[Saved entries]
================

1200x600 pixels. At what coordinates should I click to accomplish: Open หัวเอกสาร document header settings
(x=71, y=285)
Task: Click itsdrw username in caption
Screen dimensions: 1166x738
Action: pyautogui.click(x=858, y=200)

================

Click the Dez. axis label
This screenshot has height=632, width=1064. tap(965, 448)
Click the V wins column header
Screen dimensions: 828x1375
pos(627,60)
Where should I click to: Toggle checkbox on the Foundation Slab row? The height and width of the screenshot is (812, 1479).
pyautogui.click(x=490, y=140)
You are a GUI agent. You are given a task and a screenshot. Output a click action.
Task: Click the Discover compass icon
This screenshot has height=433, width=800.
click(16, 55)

================

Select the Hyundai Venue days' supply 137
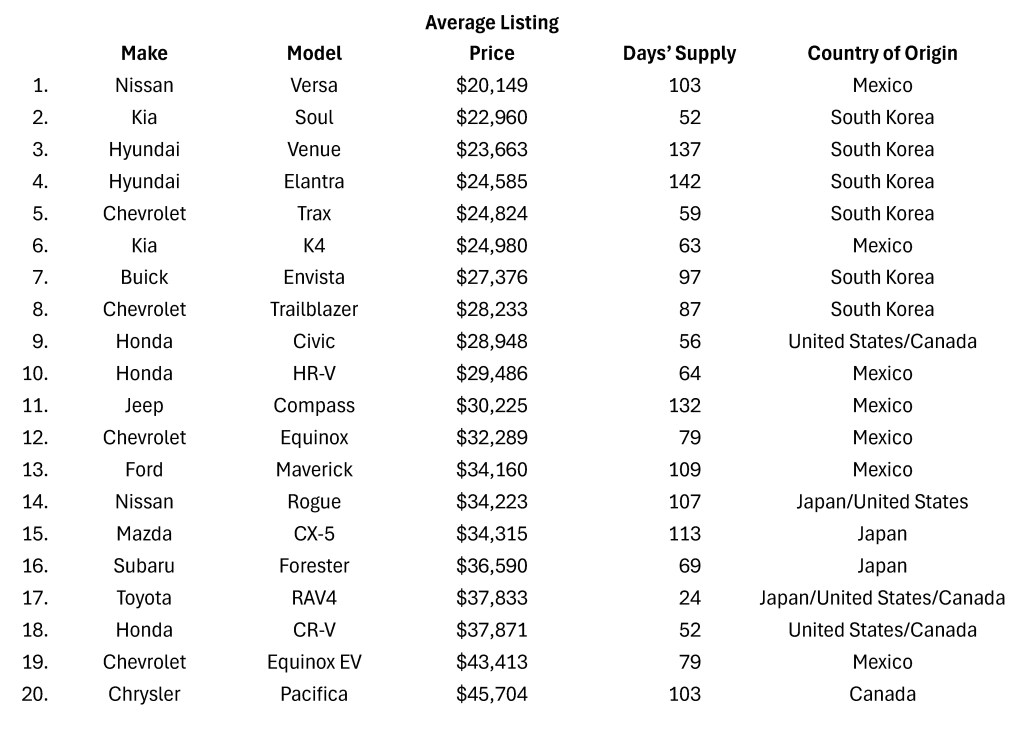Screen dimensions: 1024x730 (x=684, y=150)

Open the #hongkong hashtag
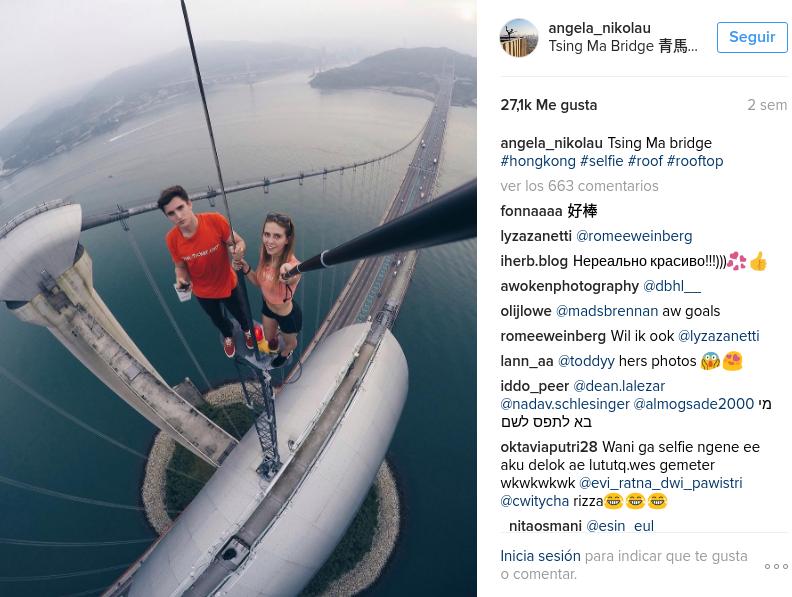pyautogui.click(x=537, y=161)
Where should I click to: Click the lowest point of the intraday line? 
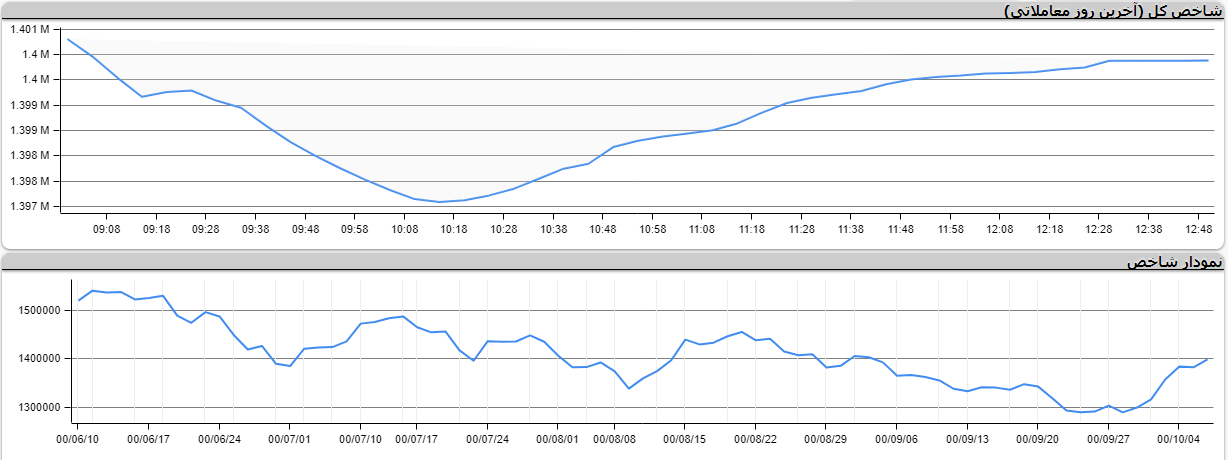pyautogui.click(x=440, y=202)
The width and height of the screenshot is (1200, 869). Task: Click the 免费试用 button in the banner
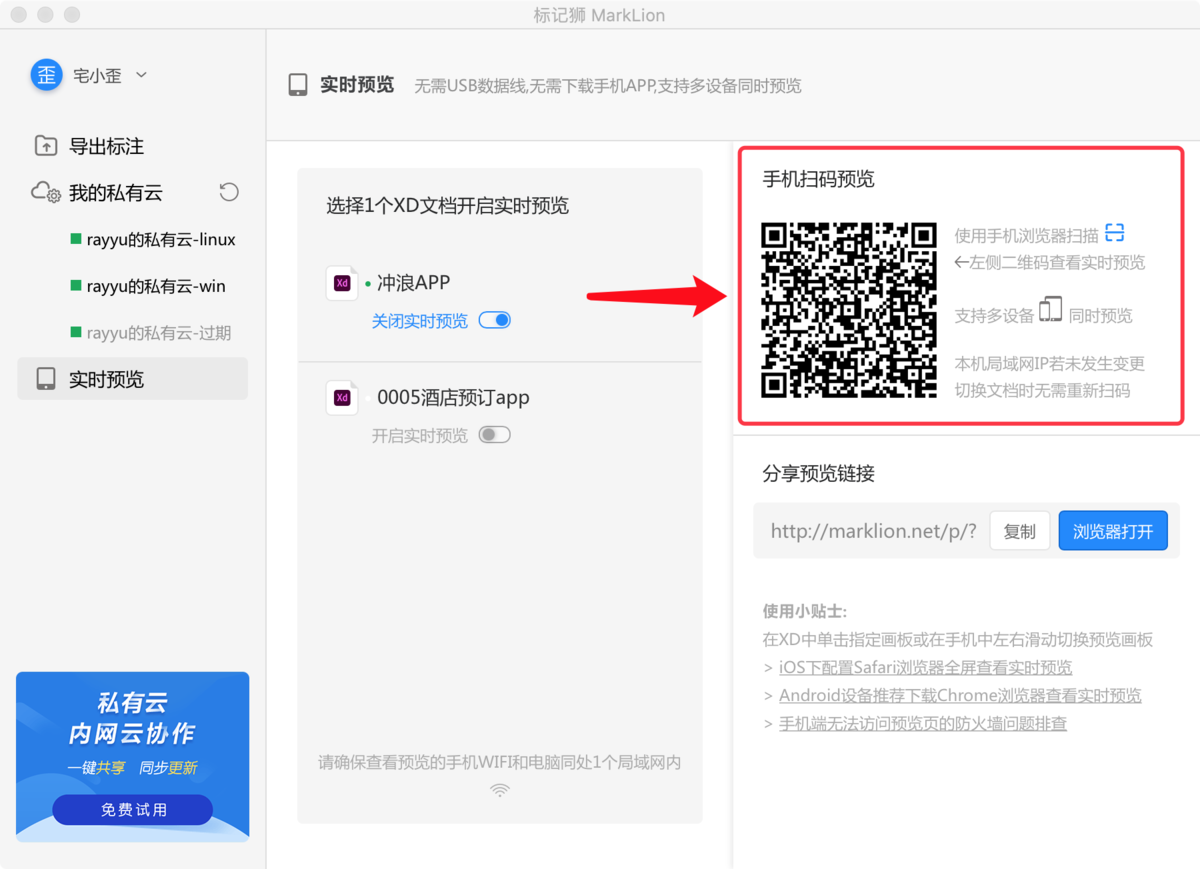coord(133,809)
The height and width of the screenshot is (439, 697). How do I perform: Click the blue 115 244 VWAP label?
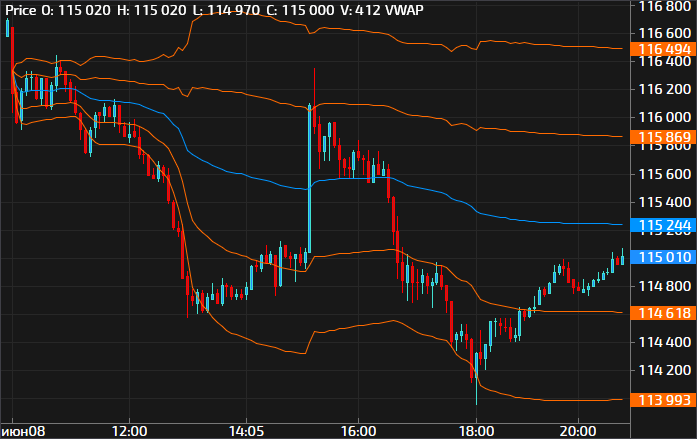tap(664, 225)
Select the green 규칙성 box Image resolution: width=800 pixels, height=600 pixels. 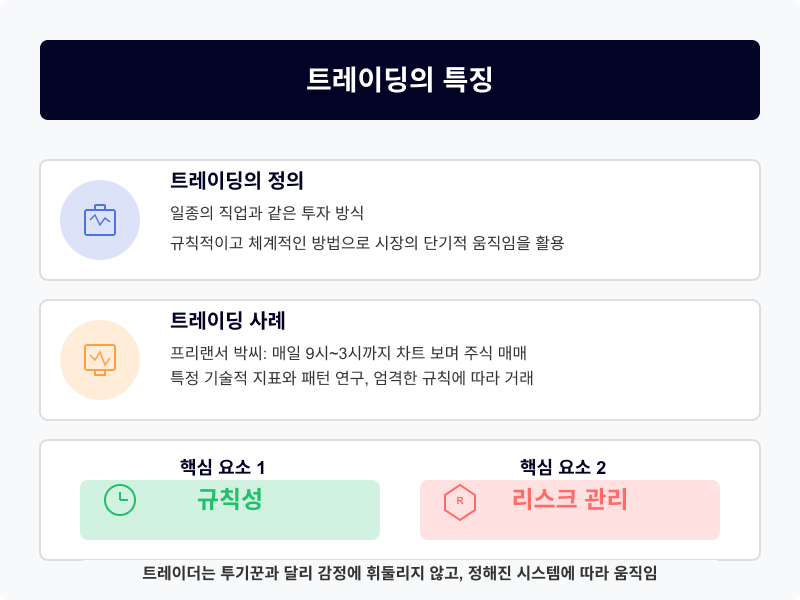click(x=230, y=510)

================

_Exercise directions_
Return, unchanged, the run of lines above that opens with the line containing "Where should I click to: Toggle" and closes with the line containing "You are a GUI". Include both.

_Exercise response_
Where should I click to: Toggle checkbox on the Foundation Slab row? The height and width of the screenshot is (812, 1479).
pyautogui.click(x=490, y=140)
You are a GUI agent. You are given a task and a screenshot. Output a click action.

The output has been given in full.